The rub, of course, is that McKinnon failed to score a single touchdown last year, and despite being otherwise phased out in favor of McKinnon, Asiata’s role at the goal line remain unchanged from Weeks 6-12. Over the six game sample, Asiata had five carries from inside the opposing team’s five-yard line, while McKinnon only had one. Asiata will not easily relinquish his role as goal line vulture this season - his 47% touchdown conversion rate on goal line carries was fifth best in the league (minimum 10 carries).

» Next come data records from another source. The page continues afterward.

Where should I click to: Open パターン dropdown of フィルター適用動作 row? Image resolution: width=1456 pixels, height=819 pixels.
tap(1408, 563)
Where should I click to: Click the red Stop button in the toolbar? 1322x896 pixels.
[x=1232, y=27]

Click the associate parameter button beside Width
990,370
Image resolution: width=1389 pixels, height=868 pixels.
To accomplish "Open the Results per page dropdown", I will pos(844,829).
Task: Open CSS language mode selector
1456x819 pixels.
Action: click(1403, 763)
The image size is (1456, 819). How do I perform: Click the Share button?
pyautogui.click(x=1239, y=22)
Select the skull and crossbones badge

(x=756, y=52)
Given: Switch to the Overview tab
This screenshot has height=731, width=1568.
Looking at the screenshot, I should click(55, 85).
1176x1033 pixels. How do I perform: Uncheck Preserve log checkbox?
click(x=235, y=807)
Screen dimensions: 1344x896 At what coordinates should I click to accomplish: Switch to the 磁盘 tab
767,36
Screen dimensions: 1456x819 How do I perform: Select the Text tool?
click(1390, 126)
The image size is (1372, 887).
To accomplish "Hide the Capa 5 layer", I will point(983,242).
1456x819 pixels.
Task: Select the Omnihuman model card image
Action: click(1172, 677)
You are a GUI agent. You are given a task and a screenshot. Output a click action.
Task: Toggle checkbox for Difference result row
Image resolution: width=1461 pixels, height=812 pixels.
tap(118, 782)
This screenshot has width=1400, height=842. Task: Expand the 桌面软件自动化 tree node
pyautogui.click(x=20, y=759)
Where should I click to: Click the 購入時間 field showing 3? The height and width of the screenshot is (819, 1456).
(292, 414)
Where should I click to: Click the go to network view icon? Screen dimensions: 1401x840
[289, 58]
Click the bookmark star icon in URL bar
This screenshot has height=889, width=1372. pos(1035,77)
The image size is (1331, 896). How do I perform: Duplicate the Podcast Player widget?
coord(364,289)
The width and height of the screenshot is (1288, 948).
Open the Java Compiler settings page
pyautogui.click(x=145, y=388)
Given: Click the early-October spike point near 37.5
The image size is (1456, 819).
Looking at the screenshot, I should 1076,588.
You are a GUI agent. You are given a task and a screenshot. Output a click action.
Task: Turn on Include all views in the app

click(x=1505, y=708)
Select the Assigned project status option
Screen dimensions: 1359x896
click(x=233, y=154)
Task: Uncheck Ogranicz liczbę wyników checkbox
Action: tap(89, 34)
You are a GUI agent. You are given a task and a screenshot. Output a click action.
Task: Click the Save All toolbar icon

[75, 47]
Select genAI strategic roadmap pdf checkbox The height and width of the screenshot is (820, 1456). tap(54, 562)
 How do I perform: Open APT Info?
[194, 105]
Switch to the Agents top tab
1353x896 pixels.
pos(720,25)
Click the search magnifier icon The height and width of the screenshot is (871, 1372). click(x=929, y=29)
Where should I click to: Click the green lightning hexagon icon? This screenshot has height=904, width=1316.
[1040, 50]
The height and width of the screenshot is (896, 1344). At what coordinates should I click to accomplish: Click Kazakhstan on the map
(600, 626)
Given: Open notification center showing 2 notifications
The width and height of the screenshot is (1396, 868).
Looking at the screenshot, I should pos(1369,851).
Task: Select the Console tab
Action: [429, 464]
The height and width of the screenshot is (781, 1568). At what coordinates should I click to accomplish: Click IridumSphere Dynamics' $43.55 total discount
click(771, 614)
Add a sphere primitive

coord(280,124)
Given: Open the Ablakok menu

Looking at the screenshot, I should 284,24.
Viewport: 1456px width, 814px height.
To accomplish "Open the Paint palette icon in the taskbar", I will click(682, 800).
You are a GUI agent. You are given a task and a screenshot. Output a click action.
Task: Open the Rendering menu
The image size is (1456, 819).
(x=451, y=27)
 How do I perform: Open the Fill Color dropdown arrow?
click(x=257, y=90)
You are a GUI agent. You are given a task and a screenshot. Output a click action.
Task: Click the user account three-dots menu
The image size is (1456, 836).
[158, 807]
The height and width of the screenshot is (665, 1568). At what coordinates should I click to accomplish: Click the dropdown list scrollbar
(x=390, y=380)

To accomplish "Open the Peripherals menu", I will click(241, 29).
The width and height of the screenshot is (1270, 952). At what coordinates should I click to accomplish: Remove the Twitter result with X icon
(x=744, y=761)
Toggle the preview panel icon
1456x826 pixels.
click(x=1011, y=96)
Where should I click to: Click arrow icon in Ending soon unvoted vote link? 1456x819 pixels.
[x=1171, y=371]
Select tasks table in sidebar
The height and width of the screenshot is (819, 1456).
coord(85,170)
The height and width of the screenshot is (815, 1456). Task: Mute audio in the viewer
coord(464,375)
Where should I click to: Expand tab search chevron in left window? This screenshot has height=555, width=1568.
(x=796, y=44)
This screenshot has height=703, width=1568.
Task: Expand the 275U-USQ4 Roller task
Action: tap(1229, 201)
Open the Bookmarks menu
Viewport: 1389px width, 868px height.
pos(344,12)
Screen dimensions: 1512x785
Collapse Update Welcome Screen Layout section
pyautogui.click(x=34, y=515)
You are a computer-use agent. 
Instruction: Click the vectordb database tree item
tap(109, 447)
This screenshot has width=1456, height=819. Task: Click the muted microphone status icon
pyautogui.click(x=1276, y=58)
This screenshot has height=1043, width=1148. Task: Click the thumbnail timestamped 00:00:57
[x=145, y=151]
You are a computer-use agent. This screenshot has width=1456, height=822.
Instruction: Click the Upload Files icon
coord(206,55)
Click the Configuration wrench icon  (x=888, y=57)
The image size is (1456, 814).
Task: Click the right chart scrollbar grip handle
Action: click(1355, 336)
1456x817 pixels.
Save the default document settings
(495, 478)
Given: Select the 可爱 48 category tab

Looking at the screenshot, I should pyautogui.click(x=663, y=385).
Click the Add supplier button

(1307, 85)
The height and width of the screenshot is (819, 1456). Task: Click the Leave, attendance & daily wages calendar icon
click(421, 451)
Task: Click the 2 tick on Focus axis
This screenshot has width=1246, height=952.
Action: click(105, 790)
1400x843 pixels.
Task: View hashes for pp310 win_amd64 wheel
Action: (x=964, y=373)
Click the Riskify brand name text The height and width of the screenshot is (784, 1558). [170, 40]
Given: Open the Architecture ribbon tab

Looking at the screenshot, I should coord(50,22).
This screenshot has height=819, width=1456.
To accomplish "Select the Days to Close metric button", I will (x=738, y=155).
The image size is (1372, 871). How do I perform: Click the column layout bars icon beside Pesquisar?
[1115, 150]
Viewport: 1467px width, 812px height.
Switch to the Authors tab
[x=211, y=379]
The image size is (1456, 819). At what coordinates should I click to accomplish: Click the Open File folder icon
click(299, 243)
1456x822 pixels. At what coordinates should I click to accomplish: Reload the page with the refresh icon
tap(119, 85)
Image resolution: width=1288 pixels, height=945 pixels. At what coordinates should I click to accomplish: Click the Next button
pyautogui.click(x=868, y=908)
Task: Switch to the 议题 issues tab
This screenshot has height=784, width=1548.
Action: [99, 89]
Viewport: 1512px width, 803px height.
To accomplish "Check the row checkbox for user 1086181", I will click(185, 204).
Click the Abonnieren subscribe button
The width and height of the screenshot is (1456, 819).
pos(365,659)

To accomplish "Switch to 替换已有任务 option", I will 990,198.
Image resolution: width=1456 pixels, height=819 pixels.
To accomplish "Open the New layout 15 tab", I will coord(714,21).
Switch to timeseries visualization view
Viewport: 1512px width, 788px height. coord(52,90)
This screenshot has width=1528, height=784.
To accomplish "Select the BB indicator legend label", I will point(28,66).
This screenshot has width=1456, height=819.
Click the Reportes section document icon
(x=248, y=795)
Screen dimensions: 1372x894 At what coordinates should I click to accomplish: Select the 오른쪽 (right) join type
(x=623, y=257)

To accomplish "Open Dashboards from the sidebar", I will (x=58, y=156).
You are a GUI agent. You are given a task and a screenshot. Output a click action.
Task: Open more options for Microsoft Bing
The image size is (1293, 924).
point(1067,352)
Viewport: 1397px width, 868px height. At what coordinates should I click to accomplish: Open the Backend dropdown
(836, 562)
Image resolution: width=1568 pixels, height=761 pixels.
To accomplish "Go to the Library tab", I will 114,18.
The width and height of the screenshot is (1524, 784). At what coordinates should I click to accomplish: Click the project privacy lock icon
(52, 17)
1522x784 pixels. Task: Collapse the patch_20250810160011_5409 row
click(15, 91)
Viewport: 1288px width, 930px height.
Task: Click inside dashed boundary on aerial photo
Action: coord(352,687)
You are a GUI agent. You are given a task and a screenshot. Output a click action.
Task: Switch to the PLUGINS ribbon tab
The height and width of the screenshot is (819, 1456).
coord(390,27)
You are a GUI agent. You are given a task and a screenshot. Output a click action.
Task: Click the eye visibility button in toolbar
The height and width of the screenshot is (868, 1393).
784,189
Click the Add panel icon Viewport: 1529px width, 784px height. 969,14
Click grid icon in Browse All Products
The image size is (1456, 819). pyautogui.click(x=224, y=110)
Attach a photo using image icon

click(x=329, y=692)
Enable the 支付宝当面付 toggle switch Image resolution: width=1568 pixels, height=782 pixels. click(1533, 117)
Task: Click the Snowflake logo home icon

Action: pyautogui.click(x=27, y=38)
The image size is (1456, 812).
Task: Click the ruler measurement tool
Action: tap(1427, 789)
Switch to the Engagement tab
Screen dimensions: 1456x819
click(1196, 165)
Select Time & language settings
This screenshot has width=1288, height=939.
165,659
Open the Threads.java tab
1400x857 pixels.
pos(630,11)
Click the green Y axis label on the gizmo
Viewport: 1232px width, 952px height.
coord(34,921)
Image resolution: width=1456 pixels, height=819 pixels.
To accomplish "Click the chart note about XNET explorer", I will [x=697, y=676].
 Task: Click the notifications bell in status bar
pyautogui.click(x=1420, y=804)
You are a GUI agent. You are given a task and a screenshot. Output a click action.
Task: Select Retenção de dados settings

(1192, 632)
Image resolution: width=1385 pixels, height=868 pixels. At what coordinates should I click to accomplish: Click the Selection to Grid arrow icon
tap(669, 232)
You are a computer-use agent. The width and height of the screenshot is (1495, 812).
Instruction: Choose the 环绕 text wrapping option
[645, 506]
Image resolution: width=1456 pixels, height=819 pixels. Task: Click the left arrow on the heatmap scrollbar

So which Vikings running back should you prioritize in the event Peterson is lost for the season, and what are the ripple effects for Minnesota’s remaining skill players?

Buy

Jerick McKinnon - Even if he lacks huge weekly upside due to Asiata’s presence at the goal line, McKinnon is the Vikings running back to own if Peterson goes down for the year. Not only did McKinnon dominate touches in Minnesota’s backfield once he gained the confidence of his coaching staff, but he was remarkably efficient with those touches. According to Pro Football Focus, McKinnon averaged 2.62 yards after contact per attempt, which tied him for seventh best among qualifying running backs. It’s also likely we didn’t get to see McKinnon at his best last year. McKinnon’s breakout performance came in Week 4 against the Falcons when he ran for 135 yards on 18 carries. He injured his ankle during the game, which landed him on the injury report in subsequent weeks. In Week 9, we got news McKinnon was dealing with a lower back ailment. He would play with the condition (which eventually required surgery) for four games before eventually shutting it down. The upside for the best measured athlete at the 2014 scouting combine would be sky high in a feature role, if what we saw from him last year was how he plays through pain.

Hold

Vikings Pass Catchers - You could make the case Mike Wallace, Charles Johnson, and Kyle Rudolph would qualify as buys sans Peterson, but except for maybe a tad more touchdown upside, their roles should remain largely unaffected. Last year, without Peterson, the Vikings ranked 13th in rushing play percentage, which is fairly consistent with Norv Turner’s tendencies from his last three seasons as coach of the Chargers. Don't expect a huge uptick in passing plays just because Peterson isn't playing, but these guys will all be fine.

Sell

None - Teddy Bridgewater was the 11th ranked fantasy quarterback over the final seven games of last season without Peterson. With a year of experience now under his belt, he’ll be good enough to keep the Vikings’ offense productive if Peterson were lost.

Add

Matt Asiata - If Peterson goes down, and McKinnon is also on the waiver wire, make sure you snatch him up first. You won’t be able to rely on Asiata for consistent production, but his touchdown upside gives him weekly flex appeal, which will be helpful as you navigate injuries and bye weeks. Just be prepared for a donut in your lineup (or something close to it) when he fails to plod his way into the end zone.

Drop

None - Again, the Vikings’ offense is in Teddy Bridgewater’s capable hands should Peterson be lost for the year. Wallace, Johnson, and Kyle Rudolph are quality skill position players who can thrive in this offense with or without Peterson.